You mention that you can’t quite see Kliff Macduff in the chaos to the kindly PR man. The kindly PR man’s makeshift solution is to dress Kliff Macduff in a radically orange Tudor doublet that makes him look like Blackadder villain of the week. This seems a grave injustice to Kliff Macduff, who otherwise cultivates a note of Geralty understatement, but Kliff Macduff will probably be overall happier now that he is not getting murdered by some random pikeman because you, the so-called video games journalist, think you are actually playing as the random pikeman, to the point of commenting shyly to the kindly PR man that you are really getting the hang of the polearms.
Admittedly, Crimson Desert is probably much easier to scan when you’re not playing on a packed show floor, in the brain-mottling glare of 20 competing demos. Also admittedly, the intricacies probably go down easier when you actually start from the beginning, rather than mediasing directly into the res of a pitched battle that wants you to smash up several outposts single-handed, using the aforesaid artillery spotter mechanics, then defeat a boss.
I can’t quite remember who was fighting whom in that demo battle, but there was an impressive abundance of worldbuilding slopping around: lots of ambient chatter from friendly soldiers and civilians propped against fortifications or standing outside tents or slumped wounded by the side of the trail. I get the sense I will have fun investigating Crimson Desert’s fantasy realm, once I’ve stopped accidentally Force-jumping into ditches or summoning my horse whenever I try to heal.

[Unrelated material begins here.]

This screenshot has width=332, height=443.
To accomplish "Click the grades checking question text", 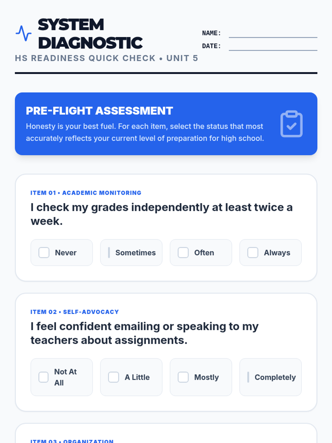I will pyautogui.click(x=161, y=214).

In dire straits such as these, button-mashing can be your staunchest ally. I spent maybe two-thirds of the demo massaging the controller like the throat of my most beloved enemy, and marvelling as Kliff Macduff bounced and rolled and kicked and threw and called his horse and performed various elemental spells and rolled into a campfire and rolled out of the campfire and called his horse and jumped and double-jumped and summoned artillery bombardments and called his horse and Force Palmed and Flurry Slashed and somehow unequipped all his healing items and did a Batman glide and switched to his hammer and spun like a top and got stuck in a fence.

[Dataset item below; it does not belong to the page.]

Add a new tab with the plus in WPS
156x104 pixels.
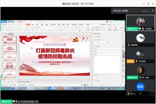coord(43,22)
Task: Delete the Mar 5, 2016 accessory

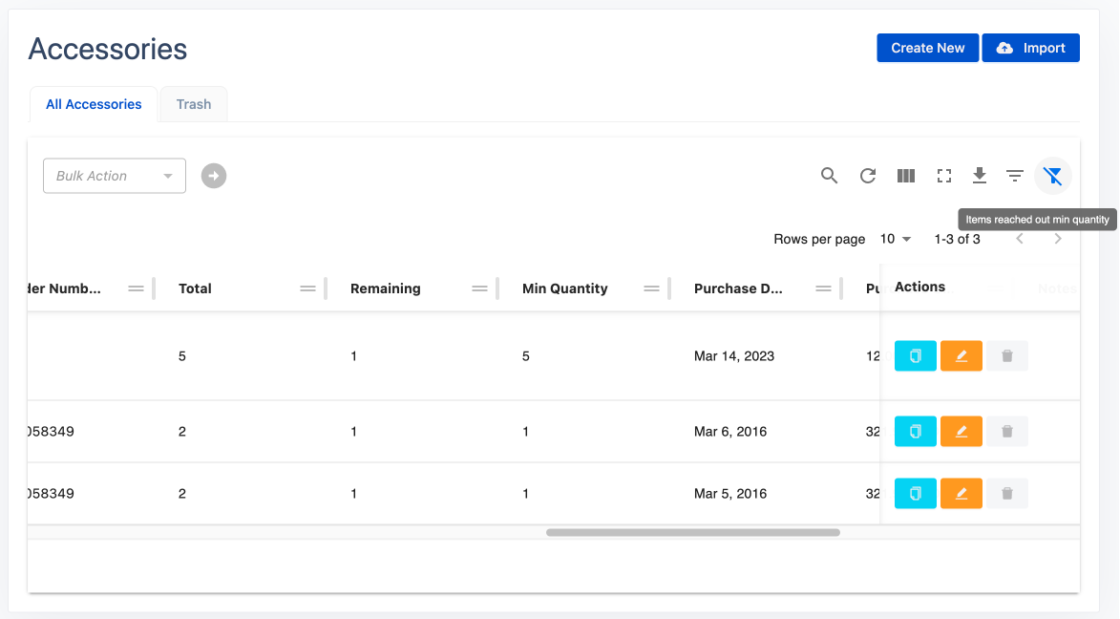Action: coord(1006,494)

It was all going swimmingly until I blundered into the bossfight (actually, the PR jumped me to a prepared save because our time was almost up, and I couldn’t stop giggling). To defeat the boss – a bellowing lordly oaf with horned shoulderpads suggestive of a Dali painting of an 80s power suit – I had to first stagger him by means of my Force abilities, which was quite arduous enough. Then I had to pick up toppled stone pillars and clobber him with them.
This second feat serves as a useful case study for the game’s control scheme, which appears to have been designed by angry bees. Firstly, I had to click both analog sticks to engage Focus mode. Then I had to aim at a wafer-thin section of the pillar and lock on by pressing two face buttons. Then I had to hammer another face button to levitate the pillar. Lastly, I had to press another button to actually wield it in my arms. All this before the boss regained his poise and ripped my gizzards out.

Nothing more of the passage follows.